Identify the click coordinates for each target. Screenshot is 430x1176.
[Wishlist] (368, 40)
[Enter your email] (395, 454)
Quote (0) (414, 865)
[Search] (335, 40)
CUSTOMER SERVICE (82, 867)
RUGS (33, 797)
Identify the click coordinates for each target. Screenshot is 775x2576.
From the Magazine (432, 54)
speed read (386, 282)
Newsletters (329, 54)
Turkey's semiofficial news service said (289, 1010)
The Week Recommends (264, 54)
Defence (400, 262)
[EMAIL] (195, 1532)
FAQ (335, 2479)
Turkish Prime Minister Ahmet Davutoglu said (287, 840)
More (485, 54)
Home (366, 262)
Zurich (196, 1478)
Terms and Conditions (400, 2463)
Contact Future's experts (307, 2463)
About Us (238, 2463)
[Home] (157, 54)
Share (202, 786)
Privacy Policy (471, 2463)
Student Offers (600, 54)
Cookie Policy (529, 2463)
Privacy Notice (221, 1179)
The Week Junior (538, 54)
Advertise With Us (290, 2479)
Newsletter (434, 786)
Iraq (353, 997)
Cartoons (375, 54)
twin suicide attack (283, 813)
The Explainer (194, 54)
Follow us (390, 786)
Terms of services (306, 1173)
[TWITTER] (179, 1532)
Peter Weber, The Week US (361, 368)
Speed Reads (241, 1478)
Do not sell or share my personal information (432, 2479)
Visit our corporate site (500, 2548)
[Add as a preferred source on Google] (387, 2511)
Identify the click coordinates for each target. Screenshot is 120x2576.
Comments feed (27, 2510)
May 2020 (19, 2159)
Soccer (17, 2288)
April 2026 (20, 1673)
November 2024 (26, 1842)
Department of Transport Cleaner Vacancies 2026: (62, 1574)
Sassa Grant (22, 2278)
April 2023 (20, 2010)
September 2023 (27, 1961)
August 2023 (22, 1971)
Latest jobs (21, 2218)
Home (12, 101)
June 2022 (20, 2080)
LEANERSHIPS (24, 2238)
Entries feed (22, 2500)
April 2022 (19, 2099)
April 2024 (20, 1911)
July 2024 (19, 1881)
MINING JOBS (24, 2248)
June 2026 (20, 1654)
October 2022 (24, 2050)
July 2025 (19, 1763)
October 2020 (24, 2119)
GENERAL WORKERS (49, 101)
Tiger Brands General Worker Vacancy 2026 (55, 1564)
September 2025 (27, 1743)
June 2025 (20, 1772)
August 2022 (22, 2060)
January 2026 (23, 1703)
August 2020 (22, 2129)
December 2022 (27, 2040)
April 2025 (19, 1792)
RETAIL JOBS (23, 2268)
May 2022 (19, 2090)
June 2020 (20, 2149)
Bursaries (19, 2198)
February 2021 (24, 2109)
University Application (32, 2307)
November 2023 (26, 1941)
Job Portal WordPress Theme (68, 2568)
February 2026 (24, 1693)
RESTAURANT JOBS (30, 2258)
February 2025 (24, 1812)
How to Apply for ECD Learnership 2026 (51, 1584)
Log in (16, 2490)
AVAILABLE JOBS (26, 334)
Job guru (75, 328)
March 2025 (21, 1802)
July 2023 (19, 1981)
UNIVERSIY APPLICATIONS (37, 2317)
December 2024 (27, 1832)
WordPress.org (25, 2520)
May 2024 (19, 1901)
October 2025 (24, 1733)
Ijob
........
◆ **Given exercise**
Edit the data above by replacing each occurrence of "Identify" with "Determine", keeping everything else unchanged.

◆ **Answer to the exercise**
Determine the click coordinates for each target. Screenshot is 430x1176.
[Wishlist] (368, 40)
[Enter your email] (395, 454)
Quote (0) (414, 865)
[Search] (335, 40)
CUSTOMER SERVICE (82, 867)
RUGS (33, 797)
Determine the click coordinates for each target. Screenshot is 775x2576.
From the Magazine (432, 54)
speed read (386, 282)
Newsletters (329, 54)
Turkey's semiofficial news service said (289, 1010)
The Week Recommends (264, 54)
Defence (400, 262)
[EMAIL] (195, 1532)
FAQ (335, 2479)
Turkish Prime Minister Ahmet Davutoglu said (287, 840)
More (485, 54)
Home (366, 262)
Zurich (196, 1478)
Terms and Conditions (400, 2463)
Contact Future's experts (307, 2463)
About Us (238, 2463)
[Home] (157, 54)
Share (202, 786)
Privacy Policy (471, 2463)
Student Offers (600, 54)
Cookie Policy (529, 2463)
Privacy Notice (221, 1179)
The Week Junior (538, 54)
Advertise With Us (290, 2479)
Newsletter (434, 786)
Iraq (353, 997)
Cartoons (375, 54)
twin suicide attack (283, 813)
The Explainer (194, 54)
Follow us (390, 786)
Terms of services (306, 1173)
[TWITTER] (179, 1532)
Peter Weber, The Week US (361, 368)
Speed Reads (241, 1478)
Do not sell or share my personal information (432, 2479)
Visit our corporate site (500, 2548)
[Add as a preferred source on Google] (387, 2511)
Determine the click coordinates for each target. Screenshot is 120x2576.
Comments feed (27, 2510)
May 2020 (19, 2159)
Soccer (17, 2288)
April 2026 (20, 1673)
November 2024 (26, 1842)
Department of Transport Cleaner Vacancies 2026: (62, 1574)
Sassa Grant (22, 2278)
April 2023 (20, 2010)
September 2023 (27, 1961)
August 2023 (22, 1971)
Latest jobs (21, 2218)
Home (12, 101)
June 2022 (20, 2080)
LEANERSHIPS (24, 2238)
Entries feed (22, 2500)
April 2022 (19, 2099)
April 2024 (20, 1911)
July 2024 (19, 1881)
MINING JOBS (24, 2248)
June 2026 (20, 1654)
October 2022 (24, 2050)
July 2025 (19, 1763)
October 2020 (24, 2119)
GENERAL WORKERS (49, 101)
Tiger Brands General Worker Vacancy 2026 (55, 1564)
September 2025 (27, 1743)
June 2025 (20, 1772)
August 2022 (22, 2060)
January 2026 (23, 1703)
August 2020 (22, 2129)
December 2022 (27, 2040)
April 2025 (19, 1792)
RETAIL JOBS (23, 2268)
May 2022 (19, 2090)
June 2020 (20, 2149)
Bursaries (19, 2198)
February 2021 (24, 2109)
University Application (32, 2307)
November 2023 (26, 1941)
Job Portal WordPress Theme (68, 2568)
February 2026 (24, 1693)
RESTAURANT JOBS (30, 2258)
February 2025 (24, 1812)
How to Apply for ECD Learnership 2026 (51, 1584)
Log in (16, 2490)
AVAILABLE JOBS (26, 334)
Job guru (75, 328)
March 2025 (21, 1802)
July 2023 (19, 1981)
UNIVERSIY APPLICATIONS (37, 2317)
December 2024 (27, 1832)
WordPress.org (25, 2520)
May 2024 (19, 1901)
October 2025 (24, 1733)
Ijob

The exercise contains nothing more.